● **Your objective**: The records follow. Filter them to the lines that hold "badge".

● **Excerpted records**:
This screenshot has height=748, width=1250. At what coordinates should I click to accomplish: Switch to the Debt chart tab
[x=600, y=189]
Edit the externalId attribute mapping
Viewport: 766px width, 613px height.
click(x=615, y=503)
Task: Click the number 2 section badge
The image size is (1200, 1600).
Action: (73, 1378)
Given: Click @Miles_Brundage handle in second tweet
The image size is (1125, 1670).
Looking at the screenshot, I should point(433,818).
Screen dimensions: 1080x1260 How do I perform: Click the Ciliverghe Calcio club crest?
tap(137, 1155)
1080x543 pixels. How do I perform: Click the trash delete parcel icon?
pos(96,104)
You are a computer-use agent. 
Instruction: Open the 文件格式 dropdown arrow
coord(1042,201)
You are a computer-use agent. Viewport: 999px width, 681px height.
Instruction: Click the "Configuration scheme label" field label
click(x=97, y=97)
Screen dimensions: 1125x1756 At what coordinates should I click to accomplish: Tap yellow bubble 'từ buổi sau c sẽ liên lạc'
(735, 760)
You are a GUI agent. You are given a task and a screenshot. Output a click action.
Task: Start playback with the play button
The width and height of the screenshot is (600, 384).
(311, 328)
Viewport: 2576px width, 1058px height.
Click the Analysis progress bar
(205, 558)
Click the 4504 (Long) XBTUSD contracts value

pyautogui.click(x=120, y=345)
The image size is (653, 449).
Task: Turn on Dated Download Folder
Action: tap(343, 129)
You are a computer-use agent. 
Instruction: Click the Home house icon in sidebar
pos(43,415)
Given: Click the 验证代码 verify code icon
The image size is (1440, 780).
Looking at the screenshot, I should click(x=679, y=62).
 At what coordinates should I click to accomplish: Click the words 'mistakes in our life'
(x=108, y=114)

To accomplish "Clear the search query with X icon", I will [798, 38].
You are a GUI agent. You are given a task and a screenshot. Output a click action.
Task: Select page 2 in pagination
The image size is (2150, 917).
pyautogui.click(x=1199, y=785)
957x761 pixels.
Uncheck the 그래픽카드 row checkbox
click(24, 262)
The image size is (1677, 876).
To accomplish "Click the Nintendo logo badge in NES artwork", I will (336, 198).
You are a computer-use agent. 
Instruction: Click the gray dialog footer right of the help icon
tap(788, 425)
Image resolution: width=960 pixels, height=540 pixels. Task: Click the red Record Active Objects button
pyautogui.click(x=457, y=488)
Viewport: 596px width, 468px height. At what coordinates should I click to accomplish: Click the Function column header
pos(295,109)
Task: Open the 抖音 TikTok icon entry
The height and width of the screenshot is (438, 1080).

● **Answer space**:
Task: Click the number 2 section badge
To accomplish "Click the Nintendo logo badge in NES artwork", I will (336, 198).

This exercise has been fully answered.